読書記録
無のまなざし/ジョゼ・ルイス・ペイショット
2026/05/07 18:16海外文学

無のまなざし/ジョゼ・ルイス・ペイショット
ポルトガル文学の鬼才、ジョゼ・ルイス・ペイショットの初長編。
一切の会話文を省いた本作は同じ言葉・文章を意図的に繰り返すことで螺旋階段をのぼるように進んでいく。
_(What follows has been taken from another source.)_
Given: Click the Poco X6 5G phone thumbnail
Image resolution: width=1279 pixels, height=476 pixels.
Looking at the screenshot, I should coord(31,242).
タイトルの「無のまなざし」とは対照的に登場人物達の心の裡や風景を眺める眼差しは執拗かつ過剰に描かれており、その眼差しは実存を突き抜けて逆説的に死や沈黙すらも浮き彫りにし、描写されていく。
村人達を掻き乱し、結婚式を取り仕切る「悪魔」とは一体何者なのか、考えながら読んだけれど個人的な解釈としては言葉通りの悪の存在、人々の秘密を見通し婚姻の儀式を行う性質から神のような超然とした存在(ある意味で村や町の人間ではないアウトサイダー)なのではないかと考えたけれど、どうだろうか。
この作品もストーリーを味わうというより、複雑な構造を持つ文章を楽しむ本と捉えた方が良さそう。個人的に文章がとても好みだったので他の作品も読みたい。